TASK PROMPT: Report each line of the data below in which "Given" appears.

RECORDED DATA:
+===+
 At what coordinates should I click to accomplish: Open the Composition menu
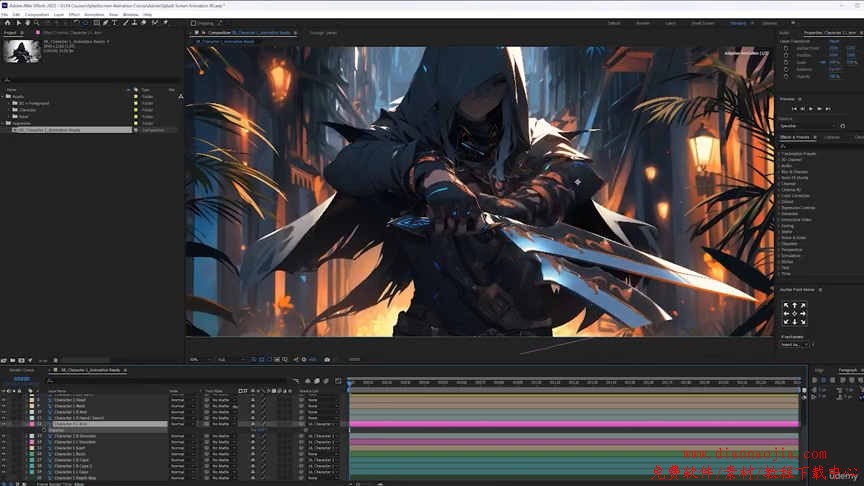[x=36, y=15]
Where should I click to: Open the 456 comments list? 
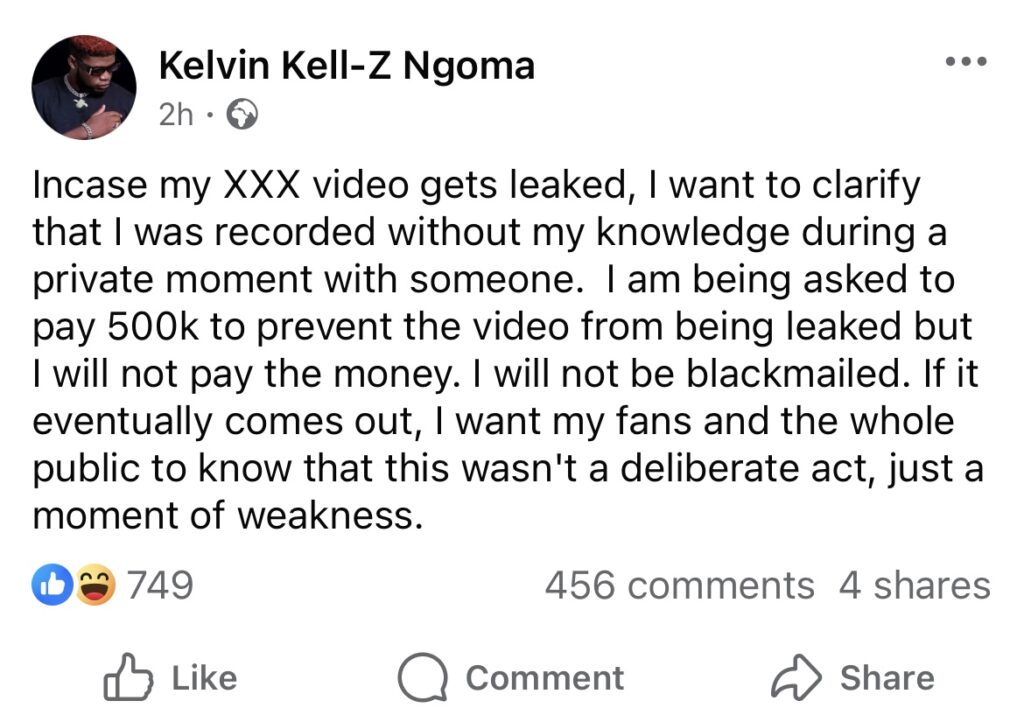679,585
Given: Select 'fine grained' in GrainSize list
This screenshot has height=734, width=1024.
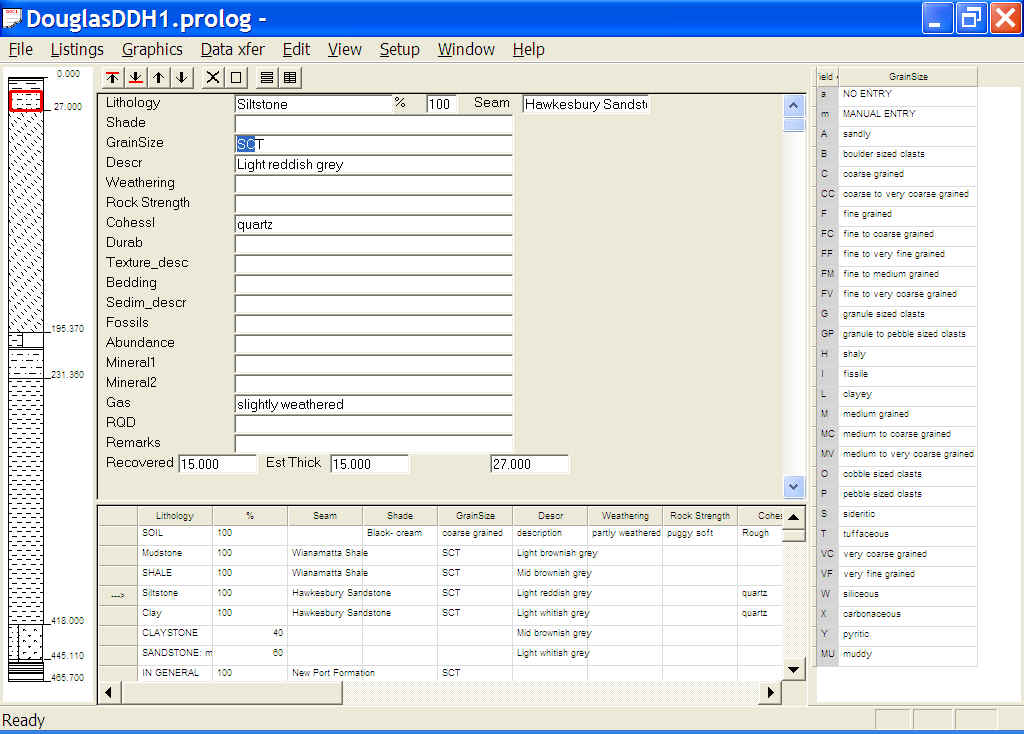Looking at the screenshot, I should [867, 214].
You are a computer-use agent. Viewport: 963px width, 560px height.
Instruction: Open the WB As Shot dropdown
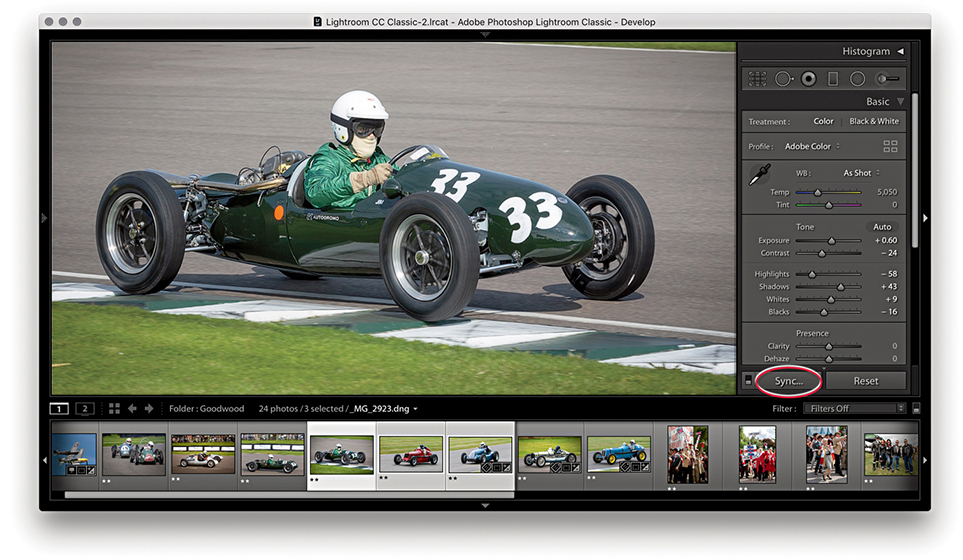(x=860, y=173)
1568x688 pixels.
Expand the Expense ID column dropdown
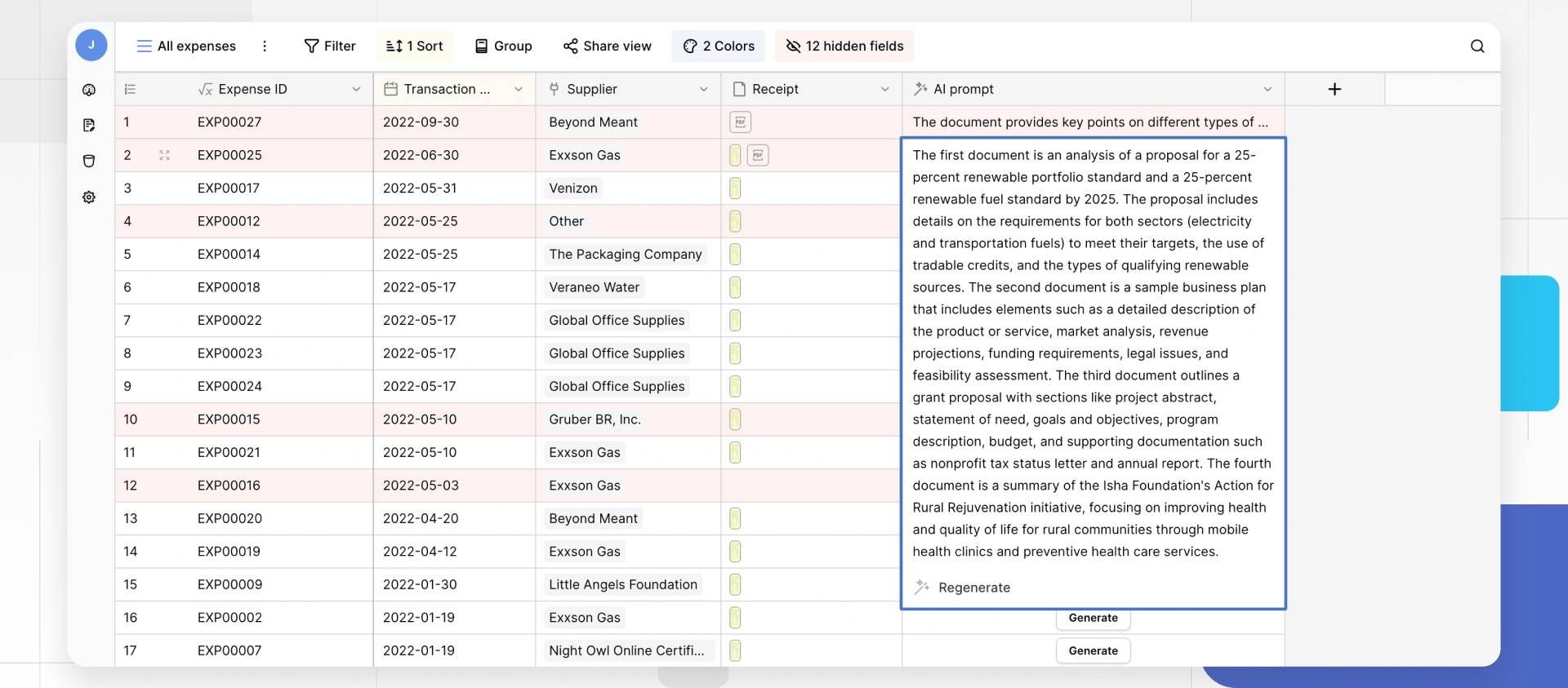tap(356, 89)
+===+
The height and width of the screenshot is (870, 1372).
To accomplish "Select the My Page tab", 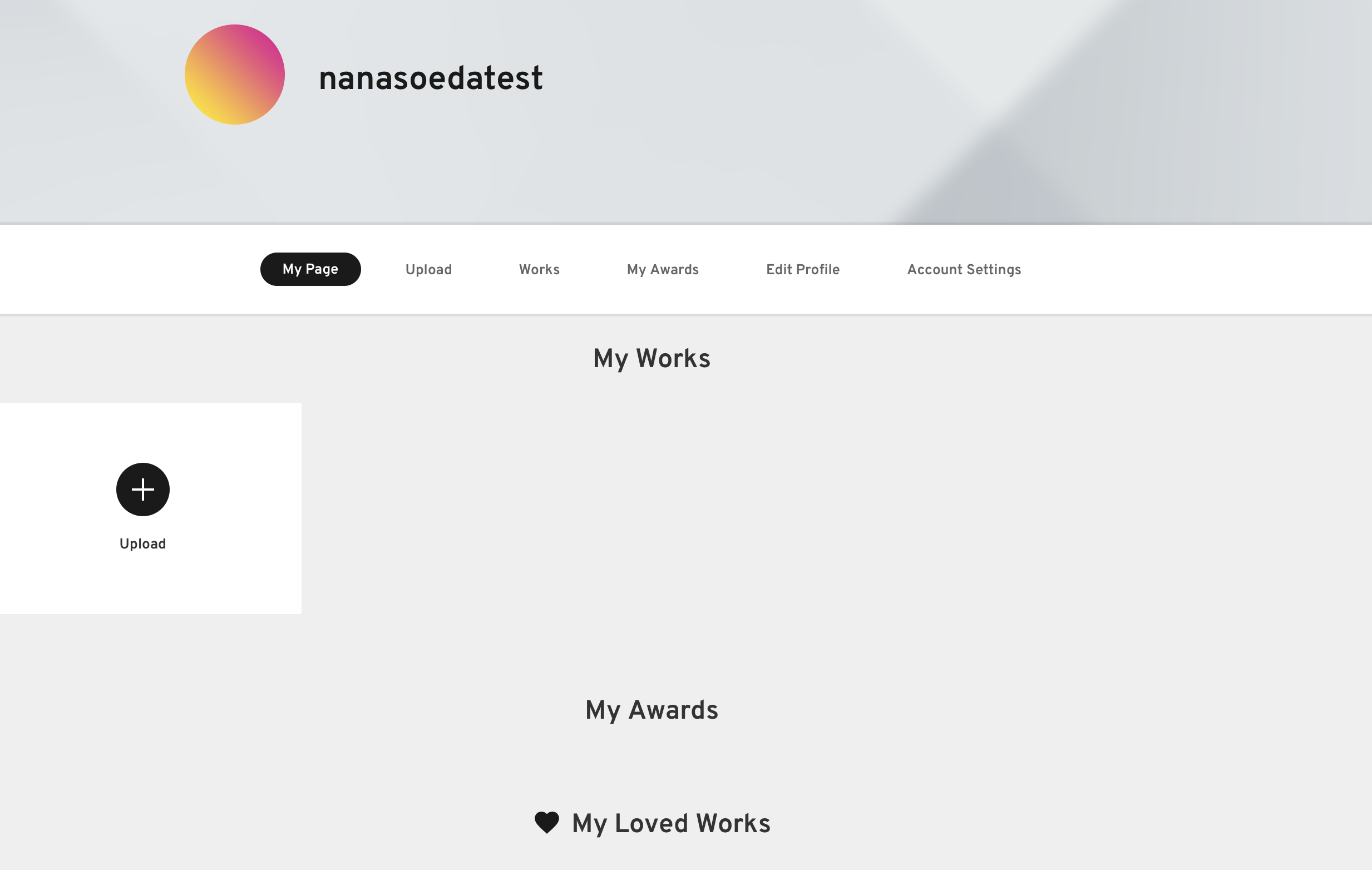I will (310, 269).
+===+
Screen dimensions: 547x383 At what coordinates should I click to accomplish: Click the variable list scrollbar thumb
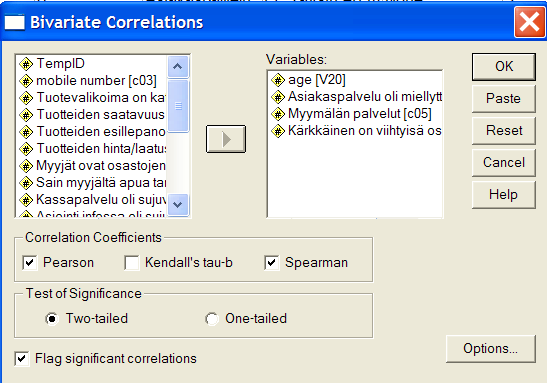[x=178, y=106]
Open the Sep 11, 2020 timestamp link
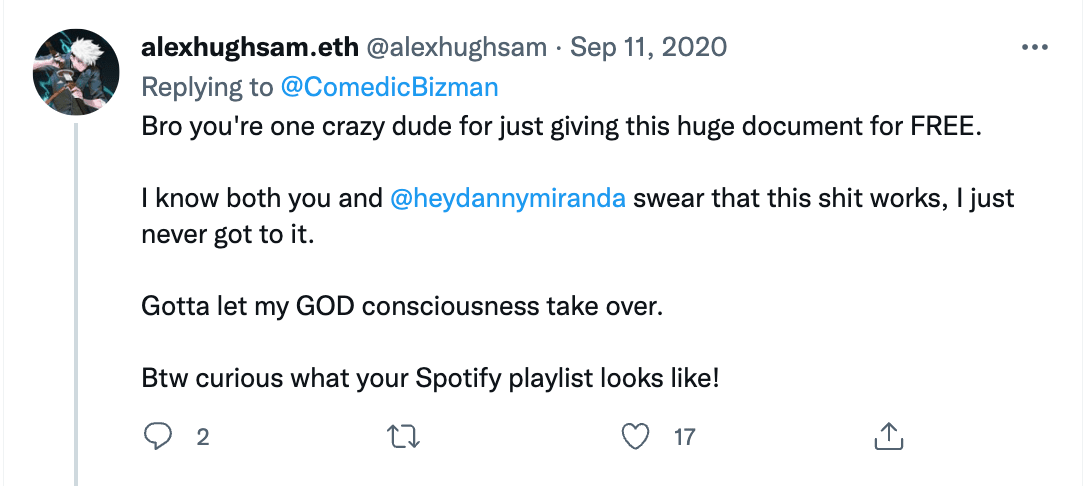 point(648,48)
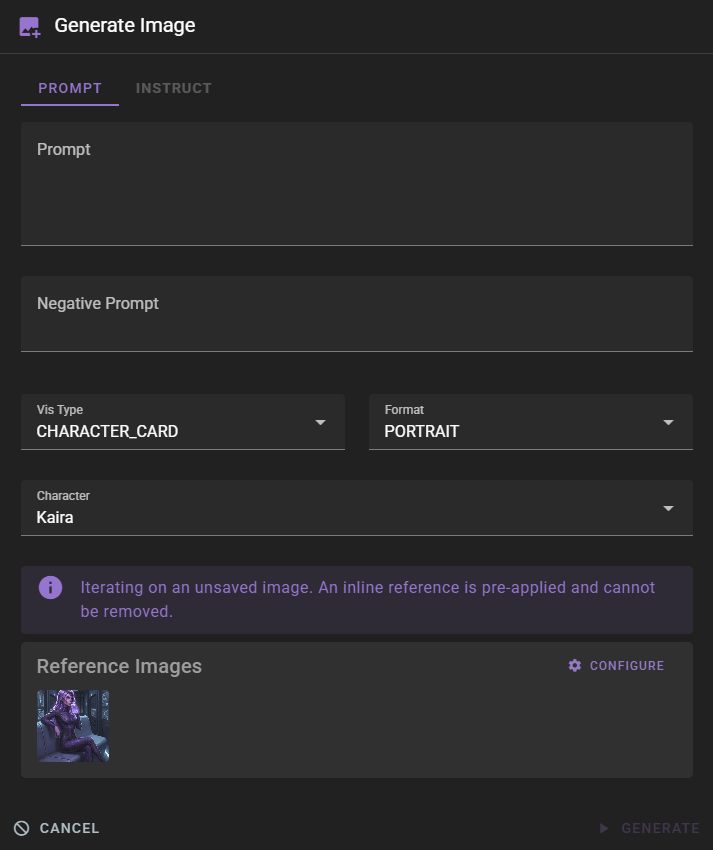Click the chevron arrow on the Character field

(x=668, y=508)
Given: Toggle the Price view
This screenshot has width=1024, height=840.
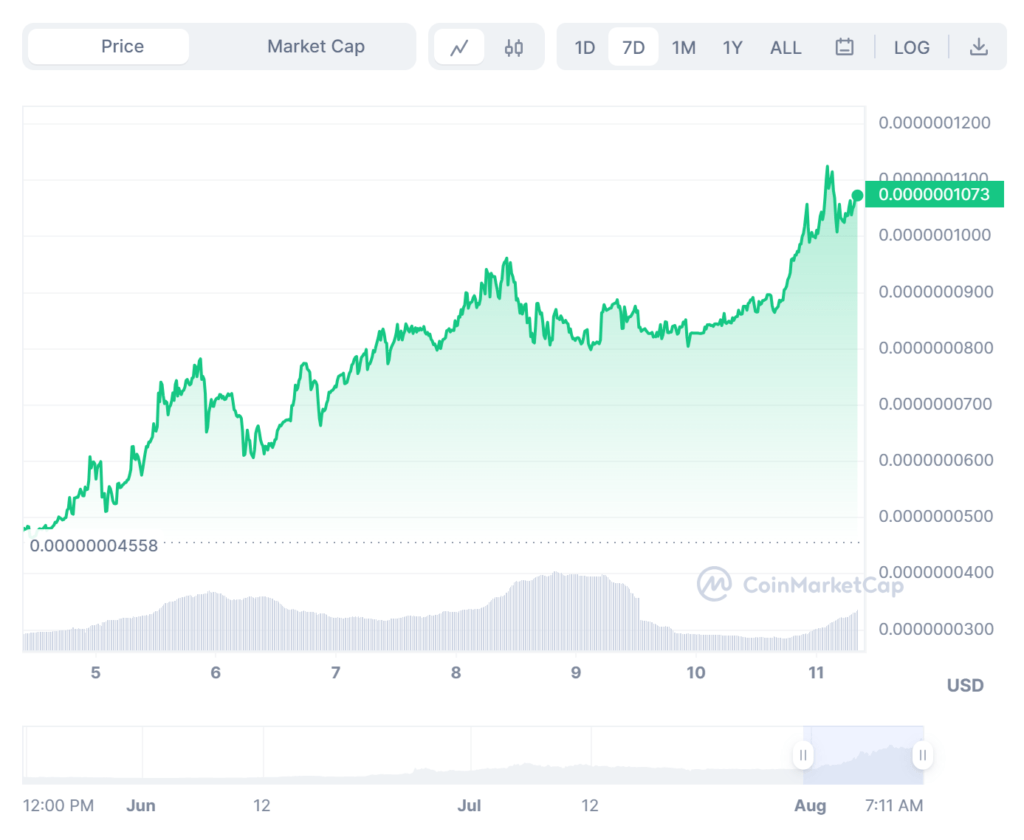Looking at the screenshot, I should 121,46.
+===+
RESPONSE AREA:
Given: Select 'fine grained' in GrainSize list
Given: Toggle the Price view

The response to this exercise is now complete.